Buttermilk Fried Green Tomatoes W/ Spicy Sweet Corn Slaw
Prep Time- 30 mins Cook Time- 15 mins Yields- 6 servings


4 Green Tomatoes, sliced ½ inch thick
½ cup buttermilk
1 cup all-purpose flour
½ cup yellow cornmeal
2 teaspoons coarse salt
¼ teaspoon ground black pepper
Peanut Oil, for frying

For the Slaw:
2 ears fresh corn, shucked and kernels removed
1 jalapeno, seeded and minced
2 cups green cabbage shredded
2 cups red cabbage, shredded
1 carrot, finely shredded
1 red bell pepper, thinly sliced
½ cup fresh cilantro, chopped
1/3 cup olive oil
Juice of 1 lemon.
1 clove garlic, minced
1 teaspoon kosher salt
¼ teaspoon ground black pepper
1/4 teaspoon ground red pepper 

Add buttermilk to a medium size bowl. In a separate bowl add the flour, cornmeal, salt and pepper.
Place each slice into the buttermilk, then dredge in flour mixture to completely coat.
In a large skillet, pour peanut oil until there is about an inch of oil in your skillet. This will vary depending on the size of the skillet you are using.  Heat oil on medium high heat.

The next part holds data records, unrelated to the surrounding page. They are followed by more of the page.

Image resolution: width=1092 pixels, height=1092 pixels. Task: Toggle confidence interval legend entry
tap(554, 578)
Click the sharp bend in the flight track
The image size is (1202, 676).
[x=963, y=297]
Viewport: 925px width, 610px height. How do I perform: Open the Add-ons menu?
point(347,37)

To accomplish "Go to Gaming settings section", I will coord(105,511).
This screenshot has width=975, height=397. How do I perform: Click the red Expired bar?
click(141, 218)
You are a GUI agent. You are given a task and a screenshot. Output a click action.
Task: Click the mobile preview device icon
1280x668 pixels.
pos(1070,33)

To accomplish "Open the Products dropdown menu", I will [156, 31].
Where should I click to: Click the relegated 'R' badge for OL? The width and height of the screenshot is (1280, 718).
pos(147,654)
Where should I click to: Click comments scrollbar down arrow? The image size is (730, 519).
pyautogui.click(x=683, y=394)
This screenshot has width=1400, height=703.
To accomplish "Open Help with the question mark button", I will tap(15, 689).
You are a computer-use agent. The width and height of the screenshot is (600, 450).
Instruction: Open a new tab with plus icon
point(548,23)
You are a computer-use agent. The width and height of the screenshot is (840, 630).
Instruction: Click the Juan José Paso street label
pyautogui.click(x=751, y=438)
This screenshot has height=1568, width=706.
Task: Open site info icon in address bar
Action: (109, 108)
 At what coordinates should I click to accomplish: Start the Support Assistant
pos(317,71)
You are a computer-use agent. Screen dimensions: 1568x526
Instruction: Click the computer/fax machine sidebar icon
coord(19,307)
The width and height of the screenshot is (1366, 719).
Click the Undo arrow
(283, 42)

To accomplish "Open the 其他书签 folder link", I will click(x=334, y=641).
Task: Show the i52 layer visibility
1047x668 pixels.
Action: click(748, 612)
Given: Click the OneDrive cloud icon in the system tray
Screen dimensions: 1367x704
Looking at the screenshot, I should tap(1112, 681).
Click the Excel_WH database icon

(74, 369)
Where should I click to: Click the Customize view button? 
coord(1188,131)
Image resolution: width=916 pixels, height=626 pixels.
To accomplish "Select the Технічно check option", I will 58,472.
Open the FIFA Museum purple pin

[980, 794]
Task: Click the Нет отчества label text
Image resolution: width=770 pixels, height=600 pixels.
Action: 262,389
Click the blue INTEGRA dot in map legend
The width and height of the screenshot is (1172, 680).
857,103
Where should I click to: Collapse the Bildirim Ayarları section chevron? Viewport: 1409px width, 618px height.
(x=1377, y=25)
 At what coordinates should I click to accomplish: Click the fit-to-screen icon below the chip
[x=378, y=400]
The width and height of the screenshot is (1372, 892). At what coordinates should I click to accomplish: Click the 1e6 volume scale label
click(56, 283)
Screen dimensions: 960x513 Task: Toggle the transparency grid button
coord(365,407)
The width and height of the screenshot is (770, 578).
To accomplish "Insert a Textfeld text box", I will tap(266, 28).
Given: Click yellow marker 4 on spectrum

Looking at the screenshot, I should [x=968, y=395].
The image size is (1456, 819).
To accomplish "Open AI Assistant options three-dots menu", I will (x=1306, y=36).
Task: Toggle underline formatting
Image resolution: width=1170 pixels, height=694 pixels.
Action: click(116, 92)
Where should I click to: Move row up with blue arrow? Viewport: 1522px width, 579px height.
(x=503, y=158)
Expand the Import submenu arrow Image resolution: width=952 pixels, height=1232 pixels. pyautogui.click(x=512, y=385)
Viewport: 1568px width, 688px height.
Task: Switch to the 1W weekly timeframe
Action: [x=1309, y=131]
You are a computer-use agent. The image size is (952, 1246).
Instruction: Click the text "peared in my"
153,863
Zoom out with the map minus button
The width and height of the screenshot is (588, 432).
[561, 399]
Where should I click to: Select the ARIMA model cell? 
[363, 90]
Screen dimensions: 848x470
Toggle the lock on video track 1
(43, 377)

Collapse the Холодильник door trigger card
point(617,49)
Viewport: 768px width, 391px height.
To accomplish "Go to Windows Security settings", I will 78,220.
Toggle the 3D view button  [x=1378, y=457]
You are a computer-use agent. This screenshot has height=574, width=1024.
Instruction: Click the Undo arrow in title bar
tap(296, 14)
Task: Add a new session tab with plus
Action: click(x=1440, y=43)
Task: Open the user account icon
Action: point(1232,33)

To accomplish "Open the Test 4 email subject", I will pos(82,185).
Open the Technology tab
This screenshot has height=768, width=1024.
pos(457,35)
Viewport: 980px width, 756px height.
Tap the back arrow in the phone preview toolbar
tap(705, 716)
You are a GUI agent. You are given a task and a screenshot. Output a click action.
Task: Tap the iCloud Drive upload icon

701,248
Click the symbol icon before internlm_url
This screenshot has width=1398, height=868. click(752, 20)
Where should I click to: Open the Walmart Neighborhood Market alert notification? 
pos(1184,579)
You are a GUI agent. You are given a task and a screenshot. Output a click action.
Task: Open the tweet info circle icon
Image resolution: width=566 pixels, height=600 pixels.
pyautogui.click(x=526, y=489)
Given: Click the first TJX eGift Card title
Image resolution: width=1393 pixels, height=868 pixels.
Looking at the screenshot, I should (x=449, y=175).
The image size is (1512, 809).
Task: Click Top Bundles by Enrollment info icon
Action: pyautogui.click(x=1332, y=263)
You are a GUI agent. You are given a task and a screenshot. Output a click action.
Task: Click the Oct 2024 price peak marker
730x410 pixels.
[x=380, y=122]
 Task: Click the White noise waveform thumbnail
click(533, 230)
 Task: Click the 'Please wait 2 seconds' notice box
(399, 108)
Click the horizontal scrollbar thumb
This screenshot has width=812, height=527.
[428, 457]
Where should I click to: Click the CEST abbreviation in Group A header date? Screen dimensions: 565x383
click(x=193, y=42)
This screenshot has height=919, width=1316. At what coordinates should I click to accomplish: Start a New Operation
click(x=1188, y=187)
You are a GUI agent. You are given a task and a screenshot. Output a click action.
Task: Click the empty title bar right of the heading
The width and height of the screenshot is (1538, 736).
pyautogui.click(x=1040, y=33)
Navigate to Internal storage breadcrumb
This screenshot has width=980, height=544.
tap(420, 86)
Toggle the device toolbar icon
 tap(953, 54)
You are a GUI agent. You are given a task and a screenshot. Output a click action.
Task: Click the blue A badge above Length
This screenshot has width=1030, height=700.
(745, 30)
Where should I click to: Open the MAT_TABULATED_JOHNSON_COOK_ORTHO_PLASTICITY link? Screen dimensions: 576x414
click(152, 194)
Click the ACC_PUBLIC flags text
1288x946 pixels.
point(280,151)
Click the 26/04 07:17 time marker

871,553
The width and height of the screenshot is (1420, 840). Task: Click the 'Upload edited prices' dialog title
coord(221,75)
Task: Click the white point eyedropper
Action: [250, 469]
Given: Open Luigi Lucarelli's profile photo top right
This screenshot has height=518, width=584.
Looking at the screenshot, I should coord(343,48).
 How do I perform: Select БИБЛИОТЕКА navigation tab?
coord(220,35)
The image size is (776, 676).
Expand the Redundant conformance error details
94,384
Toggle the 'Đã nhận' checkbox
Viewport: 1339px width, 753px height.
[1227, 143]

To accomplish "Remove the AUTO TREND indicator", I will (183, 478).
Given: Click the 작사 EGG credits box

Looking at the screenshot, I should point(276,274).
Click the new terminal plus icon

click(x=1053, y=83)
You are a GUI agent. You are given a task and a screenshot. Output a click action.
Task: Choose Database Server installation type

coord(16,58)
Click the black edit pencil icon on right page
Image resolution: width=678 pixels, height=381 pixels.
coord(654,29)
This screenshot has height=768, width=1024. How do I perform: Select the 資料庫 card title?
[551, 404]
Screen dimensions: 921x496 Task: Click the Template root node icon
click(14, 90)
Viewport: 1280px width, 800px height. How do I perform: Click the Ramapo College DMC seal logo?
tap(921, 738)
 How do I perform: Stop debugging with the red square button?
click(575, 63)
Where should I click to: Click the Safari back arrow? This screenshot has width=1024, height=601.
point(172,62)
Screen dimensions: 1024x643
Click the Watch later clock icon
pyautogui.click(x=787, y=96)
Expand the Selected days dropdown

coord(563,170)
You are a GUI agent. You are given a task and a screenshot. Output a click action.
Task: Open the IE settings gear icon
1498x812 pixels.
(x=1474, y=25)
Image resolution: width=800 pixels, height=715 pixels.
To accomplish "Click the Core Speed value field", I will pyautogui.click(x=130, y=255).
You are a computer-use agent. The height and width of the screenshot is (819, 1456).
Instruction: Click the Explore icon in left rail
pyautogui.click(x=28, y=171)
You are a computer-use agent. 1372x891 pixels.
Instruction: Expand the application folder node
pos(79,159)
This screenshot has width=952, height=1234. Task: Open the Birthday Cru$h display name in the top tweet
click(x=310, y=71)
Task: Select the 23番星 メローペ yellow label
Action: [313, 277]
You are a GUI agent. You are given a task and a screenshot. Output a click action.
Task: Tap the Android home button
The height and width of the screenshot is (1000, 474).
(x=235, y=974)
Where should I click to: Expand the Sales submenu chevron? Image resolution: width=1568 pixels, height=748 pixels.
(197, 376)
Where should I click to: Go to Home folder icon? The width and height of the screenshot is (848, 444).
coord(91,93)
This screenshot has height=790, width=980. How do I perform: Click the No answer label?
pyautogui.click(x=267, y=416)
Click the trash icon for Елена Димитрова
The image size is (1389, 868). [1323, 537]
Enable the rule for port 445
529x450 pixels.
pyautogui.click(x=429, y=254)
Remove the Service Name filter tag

Place tomato slices in skillet, make sure they are not touching each other. (about 3-4 at a time)
When the tomatoes are golden brown, flip over and fry on the other side.
Remove from skillet and drain on paper towel lined plate.
For the slaw: In a large bowl, combine corn, jalapeno, cabbages, carrot, bell pepper, and cilantro. In a separate bowl, whisk together the olive oil, lemon juice, garlic, salt and pepper.  Pour over cabbage mixture stirring to combine.

To assemble, simply place one fried tomato on a plate and top with prepared slaw.